About 40 students crammed into Java Junction for a question and answer time sponsored by Student Senate last Friday, Feb. 11 at 4 p.m.
Bill Born, Vice President of Student Life, invited students to ask any questions regarding administration or campus life issues. Resident Directors Chad Coleman, Heather Goertzen and Jake Shipe were also present to respond.
Several issues addressed by students were violations (on and off campus), library hours, campus security, commuter student involvement, the role of the police on campus, the RFC pool and the closing of three small group houses.
One significant topic was campus security and the current locked doors. A number of students expressed the hassle of opening locked residence halls for those without a key. Others wondered how long the doors will remain locked.
Born addressed that the doors will continue to be locked until mid-term break at the earliest. However, swipe cards for residence halls and other buildings are being seriously considered for the future. These cards would provide a history of which buildings students have entered.
“It was helpful to hear that the administration understands how important safety is by keeping the dorm doors locked, but they also realize that it’s a big hassle for many students,” said Matthew Amstutz, a sophomore who attended the meeting.
Another topic that surfaced was the apparent increase of alcohol-related violations on and off campus last semester. Some students wished for clarity for the reasons of the frequency of the violations.
“These violations do not necessarily mean that there have been tighter restrictions from RAs or RDs,” responded Coleman. “It is more due to the frequency of student participation [in alcohol-related situations.]”

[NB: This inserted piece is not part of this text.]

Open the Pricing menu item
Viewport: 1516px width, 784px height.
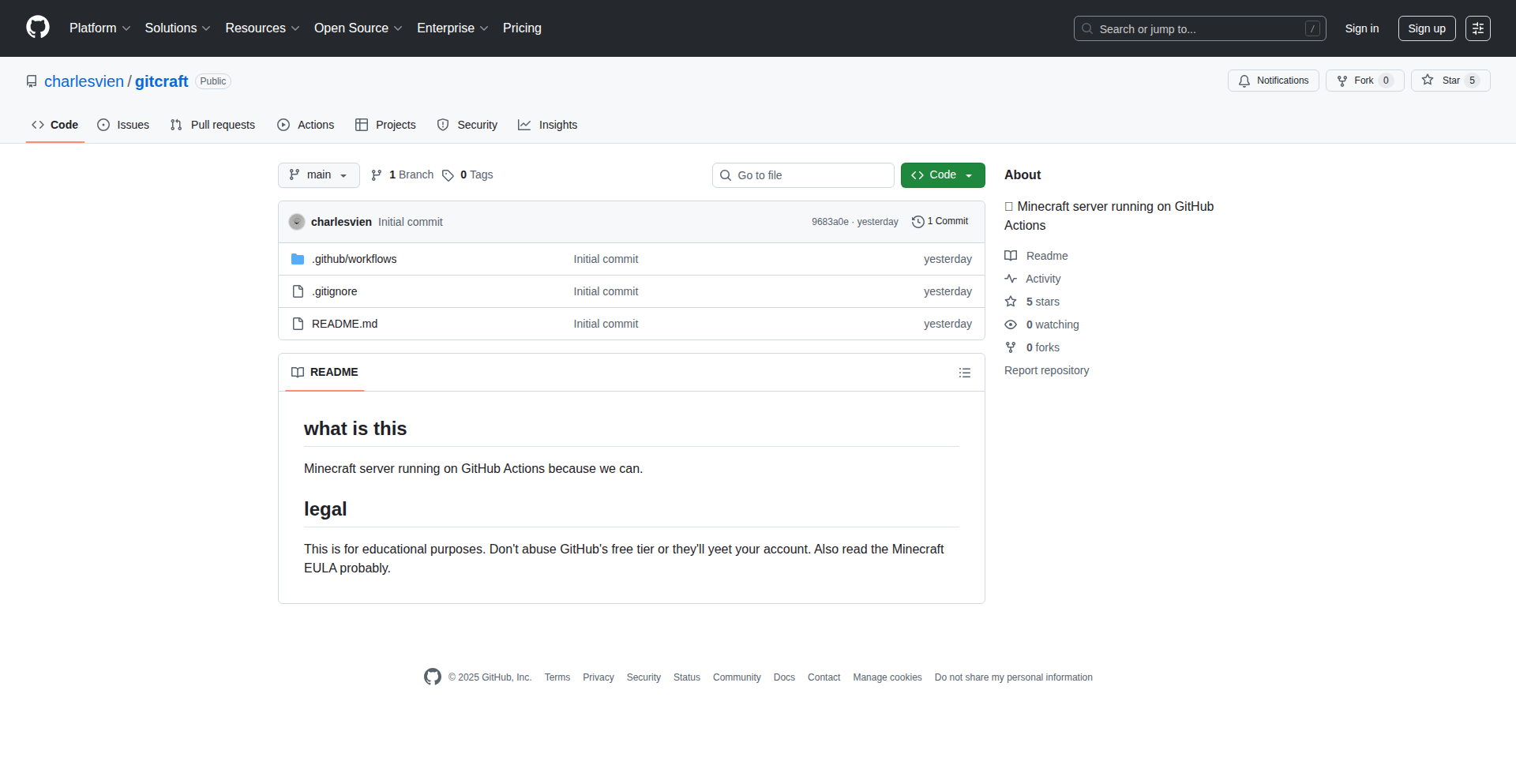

The question and answer forum emerged from the desire for students to voice their opinions in issues that directly affect them. Student Senate organized the event. The senate consists of Chagan Sanathu, a junior; Melissa Zehr, a sophomore; Mary Bachman, a junior; Luke Zehr, a sophomore; Kristen Steiner, a senior; Bethany Yoder, a senior and Quinn Brenneke, a freshman.
“We hoped that this would attract a more diverse group of people to the event and that it would encourage students to talk about what matters most to us as students on this campus,” said Luke Zehr, parliamentarian of Student Senate.
Throughout the meeting, Born offered free Java drinks to any student participating. He even joked that the forum could be called “Happy Hour.”
Given positive feedback from students about the event, Student Senate hopes that these types of meetings may become more of a regular occurrence to benefit communication between students and the administration.
“I appreciated the turnout and the various questions regarding campus life. It is clear students are interested in their opportunities and experiences. It’s always good to get together and hear from one another,” said Born.